About this exercise = The answer is every line in the data below that contains the word "Viewport".

Collection entries:

◇ ◇ ◇

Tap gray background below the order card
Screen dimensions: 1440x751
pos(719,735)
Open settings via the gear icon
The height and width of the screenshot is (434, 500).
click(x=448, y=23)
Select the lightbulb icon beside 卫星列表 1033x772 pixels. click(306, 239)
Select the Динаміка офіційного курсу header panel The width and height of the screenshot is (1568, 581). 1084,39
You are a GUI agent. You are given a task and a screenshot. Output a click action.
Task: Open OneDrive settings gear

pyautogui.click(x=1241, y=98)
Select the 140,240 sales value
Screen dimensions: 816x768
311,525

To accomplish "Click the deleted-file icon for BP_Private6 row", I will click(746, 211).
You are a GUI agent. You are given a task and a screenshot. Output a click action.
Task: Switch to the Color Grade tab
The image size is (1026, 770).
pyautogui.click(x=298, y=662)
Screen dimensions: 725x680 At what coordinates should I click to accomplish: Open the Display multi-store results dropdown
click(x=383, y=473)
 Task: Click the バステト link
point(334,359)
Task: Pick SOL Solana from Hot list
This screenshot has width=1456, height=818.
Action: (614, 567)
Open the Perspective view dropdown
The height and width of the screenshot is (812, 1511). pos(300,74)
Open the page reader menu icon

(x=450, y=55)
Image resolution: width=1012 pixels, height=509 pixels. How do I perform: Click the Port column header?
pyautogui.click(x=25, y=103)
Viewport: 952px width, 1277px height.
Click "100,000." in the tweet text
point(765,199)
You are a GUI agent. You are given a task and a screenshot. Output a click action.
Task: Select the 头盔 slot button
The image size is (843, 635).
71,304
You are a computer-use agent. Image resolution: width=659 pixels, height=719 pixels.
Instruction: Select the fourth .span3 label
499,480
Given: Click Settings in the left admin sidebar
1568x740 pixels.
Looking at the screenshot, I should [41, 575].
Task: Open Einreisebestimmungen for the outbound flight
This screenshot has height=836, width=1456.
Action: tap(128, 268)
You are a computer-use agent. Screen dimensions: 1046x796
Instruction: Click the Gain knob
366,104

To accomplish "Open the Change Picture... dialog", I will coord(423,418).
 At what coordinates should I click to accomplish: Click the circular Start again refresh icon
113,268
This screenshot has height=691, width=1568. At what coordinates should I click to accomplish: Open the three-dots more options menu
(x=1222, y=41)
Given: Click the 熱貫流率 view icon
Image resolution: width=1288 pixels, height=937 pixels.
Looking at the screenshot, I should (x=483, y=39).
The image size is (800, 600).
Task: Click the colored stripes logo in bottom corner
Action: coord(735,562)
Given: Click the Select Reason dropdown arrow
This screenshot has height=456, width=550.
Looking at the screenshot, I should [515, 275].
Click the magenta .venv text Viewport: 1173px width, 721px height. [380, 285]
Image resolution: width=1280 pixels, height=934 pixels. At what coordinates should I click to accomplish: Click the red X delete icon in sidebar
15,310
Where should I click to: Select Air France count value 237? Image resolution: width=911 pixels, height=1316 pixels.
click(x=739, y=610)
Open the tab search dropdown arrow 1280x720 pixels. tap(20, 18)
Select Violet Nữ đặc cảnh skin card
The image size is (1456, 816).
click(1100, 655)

◇ ◇ ◇

Answer to the exercise =
Viewport: 952px width, 1277px height.
Click the magenta .venv text Viewport: 1173px width, 721px height. [380, 285]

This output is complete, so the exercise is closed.